A long-range regulatory element of Hoxc8 identified by using the pClasper vector.

M S Bradshaw 1, C S Shashikant 1, H G Belting 1, J A Bollekens 1, F H Ruddle 1
PMCID: PMC39813  PMID: 8637890

Abstract

Hox genes are located in highly conserved clusters. The significance of this organization is unclear, but one possibility is that regulatory regions for individual genes are dispersed throughout the cluster and shared with other Hox genes. This hypothesis is supported by studies on several Hox genes in which even large genomic regions immediately surrounding the gene fail to direct the complete expression pattern in transgenic mice.
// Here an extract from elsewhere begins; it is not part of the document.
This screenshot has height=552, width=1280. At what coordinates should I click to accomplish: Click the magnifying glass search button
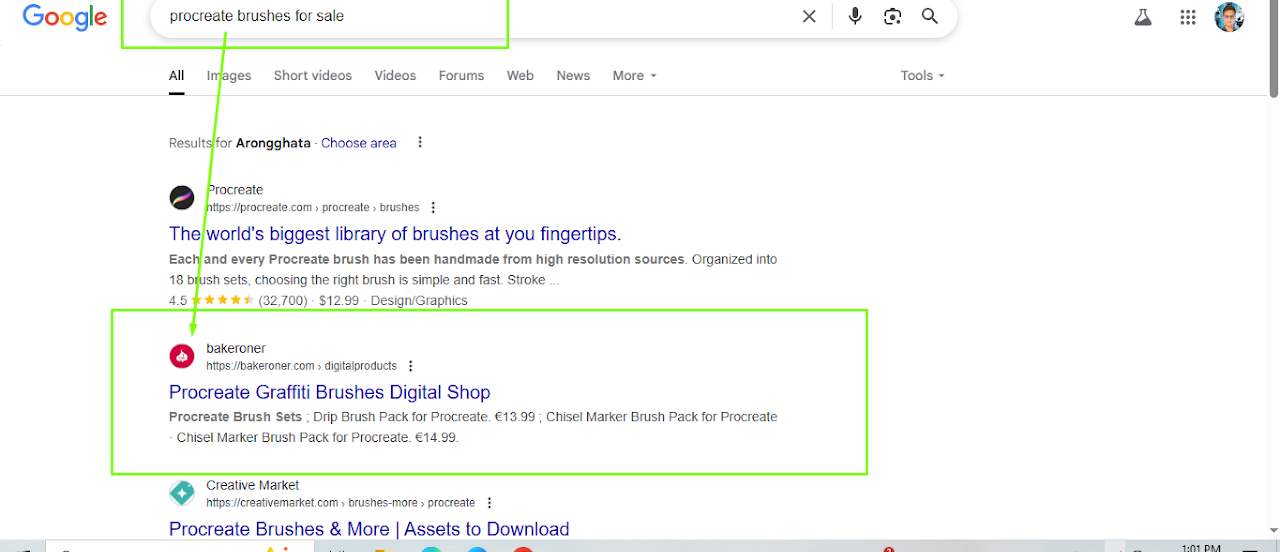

In particular, previous studies have identified proximal regulatory regions that are primarily responsible for early phases of mouse Hoxc8 expression. To locate additional regulatory regions governing expression during the later periods of development, a yeast homologous recombination-based strategy utilizing the pClasper vector was employed. Using homologous recombination into pClasper, we cloned a 27-kb region around the Hoxc8 gene from a yeast artificial chromosome. A reporter gene was introduced into the coding region of the isolated gene by homologous recombination in yeast. This large fragment recapitulates critical aspects of Hoxc8 expression in transgenic mice. We show that the regulatory elements that maintain the anterior boundaries of expression in the neural tube and paraxial mesoderm are located between 11 and 19 kb downstream of the gene.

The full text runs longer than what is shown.